→ **Work task**
All of the lines below should be printed again exactly as they are.

→ **Data section**
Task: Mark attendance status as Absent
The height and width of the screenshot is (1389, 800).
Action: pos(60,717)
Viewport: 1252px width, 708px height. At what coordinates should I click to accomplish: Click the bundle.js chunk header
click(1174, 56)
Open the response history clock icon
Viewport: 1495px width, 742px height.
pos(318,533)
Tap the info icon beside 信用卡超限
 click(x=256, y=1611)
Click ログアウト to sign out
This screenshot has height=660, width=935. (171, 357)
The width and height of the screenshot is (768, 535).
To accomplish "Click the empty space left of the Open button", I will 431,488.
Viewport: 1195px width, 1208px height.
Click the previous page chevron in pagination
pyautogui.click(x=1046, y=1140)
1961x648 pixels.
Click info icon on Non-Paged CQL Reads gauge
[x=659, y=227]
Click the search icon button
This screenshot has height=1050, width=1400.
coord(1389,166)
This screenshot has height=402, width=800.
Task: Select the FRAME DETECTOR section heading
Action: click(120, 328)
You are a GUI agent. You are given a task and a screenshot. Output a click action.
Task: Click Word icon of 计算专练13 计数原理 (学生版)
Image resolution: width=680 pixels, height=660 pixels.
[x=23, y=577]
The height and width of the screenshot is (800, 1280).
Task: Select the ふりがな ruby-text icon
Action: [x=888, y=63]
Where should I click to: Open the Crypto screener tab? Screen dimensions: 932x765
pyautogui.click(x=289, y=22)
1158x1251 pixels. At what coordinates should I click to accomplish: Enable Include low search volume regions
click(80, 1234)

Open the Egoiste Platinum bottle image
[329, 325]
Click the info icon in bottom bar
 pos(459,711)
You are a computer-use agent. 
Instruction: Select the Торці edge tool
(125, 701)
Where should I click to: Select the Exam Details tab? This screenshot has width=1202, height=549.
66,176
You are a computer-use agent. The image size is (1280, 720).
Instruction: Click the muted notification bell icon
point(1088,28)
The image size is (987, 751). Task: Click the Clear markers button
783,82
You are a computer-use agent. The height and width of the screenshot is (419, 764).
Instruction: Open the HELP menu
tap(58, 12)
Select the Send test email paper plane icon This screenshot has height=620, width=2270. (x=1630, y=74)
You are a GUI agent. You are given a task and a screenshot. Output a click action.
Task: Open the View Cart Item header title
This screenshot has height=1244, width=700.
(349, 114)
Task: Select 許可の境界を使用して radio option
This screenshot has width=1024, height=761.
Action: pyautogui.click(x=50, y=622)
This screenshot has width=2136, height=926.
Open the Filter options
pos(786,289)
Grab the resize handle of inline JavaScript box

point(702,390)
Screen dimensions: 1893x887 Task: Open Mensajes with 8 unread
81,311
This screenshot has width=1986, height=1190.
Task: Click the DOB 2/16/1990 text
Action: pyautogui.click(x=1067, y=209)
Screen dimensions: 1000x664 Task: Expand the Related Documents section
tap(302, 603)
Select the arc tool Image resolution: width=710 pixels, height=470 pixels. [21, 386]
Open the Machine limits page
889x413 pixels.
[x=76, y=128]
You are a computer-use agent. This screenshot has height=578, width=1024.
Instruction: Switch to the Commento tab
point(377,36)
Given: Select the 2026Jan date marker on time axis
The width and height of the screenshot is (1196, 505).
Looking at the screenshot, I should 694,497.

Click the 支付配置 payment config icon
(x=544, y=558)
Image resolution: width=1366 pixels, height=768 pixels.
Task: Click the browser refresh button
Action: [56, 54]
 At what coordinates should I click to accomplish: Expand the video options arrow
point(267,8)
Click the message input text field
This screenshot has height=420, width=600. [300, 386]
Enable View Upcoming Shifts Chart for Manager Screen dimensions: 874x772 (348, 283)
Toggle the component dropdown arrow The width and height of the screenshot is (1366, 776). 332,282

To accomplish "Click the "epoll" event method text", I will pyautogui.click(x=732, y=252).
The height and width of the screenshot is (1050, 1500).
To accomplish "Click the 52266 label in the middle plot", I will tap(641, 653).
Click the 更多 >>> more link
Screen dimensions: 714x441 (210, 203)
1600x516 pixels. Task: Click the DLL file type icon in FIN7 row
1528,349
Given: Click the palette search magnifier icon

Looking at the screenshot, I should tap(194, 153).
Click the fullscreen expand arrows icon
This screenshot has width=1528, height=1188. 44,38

→ **Output of the task**
Task: Mark attendance status as Absent
The height and width of the screenshot is (1389, 800).
Action: pos(60,717)
Viewport: 1252px width, 708px height. At what coordinates should I click to accomplish: Click the bundle.js chunk header
click(1174, 56)
Open the response history clock icon
Viewport: 1495px width, 742px height.
pos(318,533)
Tap the info icon beside 信用卡超限
 click(x=256, y=1611)
Click ログアウト to sign out
This screenshot has height=660, width=935. (171, 357)
The width and height of the screenshot is (768, 535).
To accomplish "Click the empty space left of the Open button", I will 431,488.
Viewport: 1195px width, 1208px height.
Click the previous page chevron in pagination
pyautogui.click(x=1046, y=1140)
1961x648 pixels.
Click info icon on Non-Paged CQL Reads gauge
[x=659, y=227]
Click the search icon button
This screenshot has height=1050, width=1400.
coord(1389,166)
This screenshot has height=402, width=800.
Task: Select the FRAME DETECTOR section heading
Action: click(120, 328)
You are a GUI agent. You are given a task and a screenshot. Output a click action.
Task: Click Word icon of 计算专练13 计数原理 (学生版)
Image resolution: width=680 pixels, height=660 pixels.
[x=23, y=577]
The height and width of the screenshot is (800, 1280).
Task: Select the ふりがな ruby-text icon
Action: [x=888, y=63]
Where should I click to: Open the Crypto screener tab? Screen dimensions: 932x765
pyautogui.click(x=289, y=22)
1158x1251 pixels. At what coordinates should I click to accomplish: Enable Include low search volume regions
click(80, 1234)

Open the Egoiste Platinum bottle image
[329, 325]
Click the info icon in bottom bar
 pos(459,711)
You are a computer-use agent. 
Instruction: Select the Торці edge tool
(125, 701)
Where should I click to: Select the Exam Details tab? This screenshot has width=1202, height=549.
66,176
You are a computer-use agent. The image size is (1280, 720).
Instruction: Click the muted notification bell icon
point(1088,28)
The image size is (987, 751). Task: Click the Clear markers button
783,82
You are a computer-use agent. The height and width of the screenshot is (419, 764).
Instruction: Open the HELP menu
tap(58, 12)
Select the Send test email paper plane icon This screenshot has height=620, width=2270. (x=1630, y=74)
You are a GUI agent. You are given a task and a screenshot. Output a click action.
Task: Open the View Cart Item header title
This screenshot has height=1244, width=700.
(349, 114)
Task: Select 許可の境界を使用して radio option
This screenshot has width=1024, height=761.
Action: pyautogui.click(x=50, y=622)
This screenshot has width=2136, height=926.
Open the Filter options
pos(786,289)
Grab the resize handle of inline JavaScript box

point(702,390)
Screen dimensions: 1893x887 Task: Open Mensajes with 8 unread
81,311
This screenshot has width=1986, height=1190.
Task: Click the DOB 2/16/1990 text
Action: pyautogui.click(x=1067, y=209)
Screen dimensions: 1000x664 Task: Expand the Related Documents section
tap(302, 603)
Select the arc tool Image resolution: width=710 pixels, height=470 pixels. [21, 386]
Open the Machine limits page
889x413 pixels.
[x=76, y=128]
You are a computer-use agent. This screenshot has height=578, width=1024.
Instruction: Switch to the Commento tab
point(377,36)
Given: Select the 2026Jan date marker on time axis
The width and height of the screenshot is (1196, 505).
Looking at the screenshot, I should 694,497.

Click the 支付配置 payment config icon
(x=544, y=558)
Image resolution: width=1366 pixels, height=768 pixels.
Task: Click the browser refresh button
Action: [56, 54]
 At what coordinates should I click to accomplish: Expand the video options arrow
point(267,8)
Click the message input text field
This screenshot has height=420, width=600. [300, 386]
Enable View Upcoming Shifts Chart for Manager Screen dimensions: 874x772 (348, 283)
Toggle the component dropdown arrow The width and height of the screenshot is (1366, 776). 332,282

To accomplish "Click the "epoll" event method text", I will pyautogui.click(x=732, y=252).
The height and width of the screenshot is (1050, 1500).
To accomplish "Click the 52266 label in the middle plot", I will tap(641, 653).
Click the 更多 >>> more link
Screen dimensions: 714x441 (210, 203)
1600x516 pixels. Task: Click the DLL file type icon in FIN7 row
1528,349
Given: Click the palette search magnifier icon

Looking at the screenshot, I should tap(194, 153).
Click the fullscreen expand arrows icon
This screenshot has width=1528, height=1188. 44,38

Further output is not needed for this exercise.